Капитан прикинул в уме. Коробка была большой. Выходило, что они до вечера будут тут физикой заниматься. Неторопливо, поглядывая по сторонам, Елагин допил пиво, вытер губы тыльной стороной руки. Вторую кружку оставил нетронутой. Вздохнул, лениво окинул взглядом дворик пивной, где, кроме них, находились еще несколько человек с кружками. Встал, покопался в карманах куртки и спросил у Мамтеева:
– Друг, закурить не будет?
– Не курю, – ответил тот, не отвлекаясь от своего занятия.

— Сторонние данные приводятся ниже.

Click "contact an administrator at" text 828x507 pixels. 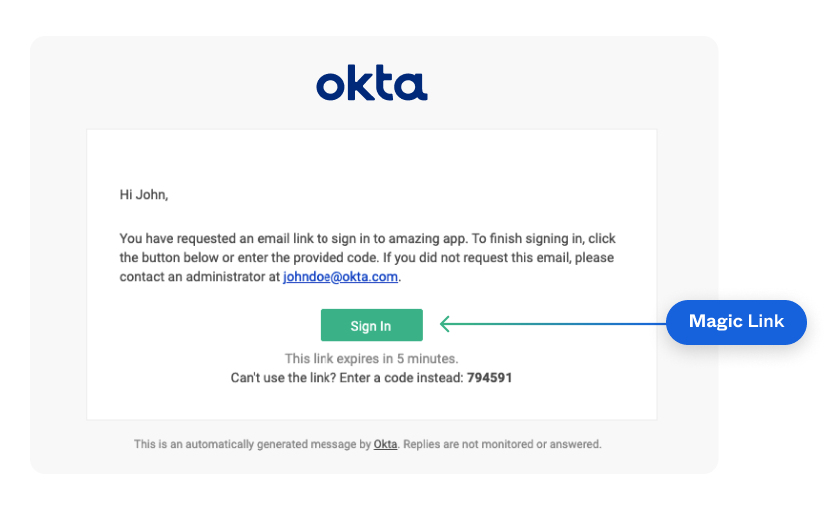[199, 277]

– Так… вон же сигареты, – осторожно поинтересовался Коля, показывая пальцем на полную сушек коробку из-под «Явы».
Ему нужно было, чтоб они запомнили его как посетителя пивной. Пригодится потом.
– Тебе чего? – спросил молодой неприязненно. – Сказали не курим – значит, на хлеб мажем. Нет у нас сигарет. Иди, вон, и сам купи.
– А, ну хорошо, – покладисто сказал Коля. – Куплю, конечно… Ребят, пивка не хотите? Не притрагивался, честно. Просто не люблю я пиво, пустое это дело… Взял лишнее. Лучше водочки.
Они молча, с сомнением разглядывали то Колю, то его кружку. Потом Мамтеев сказал, вытаскивая из кармана пачку «Примы»:
– Держи. Там, это, последняя. Денег нет.
Капитан взял, попросил спичек. Закурил, поморщился от затяжки, спросил, как пройти к ипподрому.
– Тебе, это, чего надо-то? – заинтересовался Мамтеев, посмотрев на него попристальней. – Ипподром там вон, вдоль гаражей иди. Не промахнешься. Только не пустят тебя.
– Пустят. Друг там работает. Из Воронежа. Помощник наездника. Салыгов, не знаешь такого?
– Нет, не знаю, – покачал головой Мамтеев. – Это… нет там таких. Наврал твой друг.
– Ну как наврал… говорит, заходи. Вернячок, говорит, будет.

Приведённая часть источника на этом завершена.